Create a national Medical Service for the Poor and Save Money

The concept that all American citizens rightly ought to have access to necessary medical treatment is broadly accepted. The problem is in delivery the lowest cost competent medical service to the poor. Just as public defenders are appointed to those that cannot afford them, free medical service is needed for the poor unable to afford it. The Republican notion that health care should be made ‘more affordable’ is nonsense regarding those that are broke or well below the poverty line-they need no cost health services.

Honest politicians (not really an oxymoron) would recognize that buying insurance for all poor Americans- 35 to 50 million citizens- would be far costlier to taxpayers than a plain and simple national medical service for those that make less than $ 10,000 annually.

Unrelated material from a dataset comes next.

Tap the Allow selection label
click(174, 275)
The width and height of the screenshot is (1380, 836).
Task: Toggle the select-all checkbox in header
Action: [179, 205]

In a realistic political environment politicians would actually seek to get the most bang for the buck on medical coverage for the poor.

Creating a national medical service for the poor (perhaps also for Veterans in the same hospital service) would not compete with private enterprise (that includes the vast global corporate medical insurers too). Poor people given food stamps would not go spend money at Denny’s for dinner or Pepe’s Elegant Taco Universe if the government did not provide the food stamps-they would go hungry like as not. Neither would poor people with injuries or illnesses go to Dr. Rolls Hilton the III’s medical suite for treatment as an alternative to a national medical service. Instead, they would go to emergency rooms and everyone else from government to corporate and taxpayers and shareholders soak up the cost with a little work going to bankruptcy court as well.

The least expensive and acceptable way to lower national medical costs is first to create a national medical service for the poor. An effective safety net covering the majority of ordinary medical problems for that class would reduce the expense for everyone else. Buying insurance coverage each month for life for the poor is a terribly wasteful concept financially likely to cost far more than a national medical service.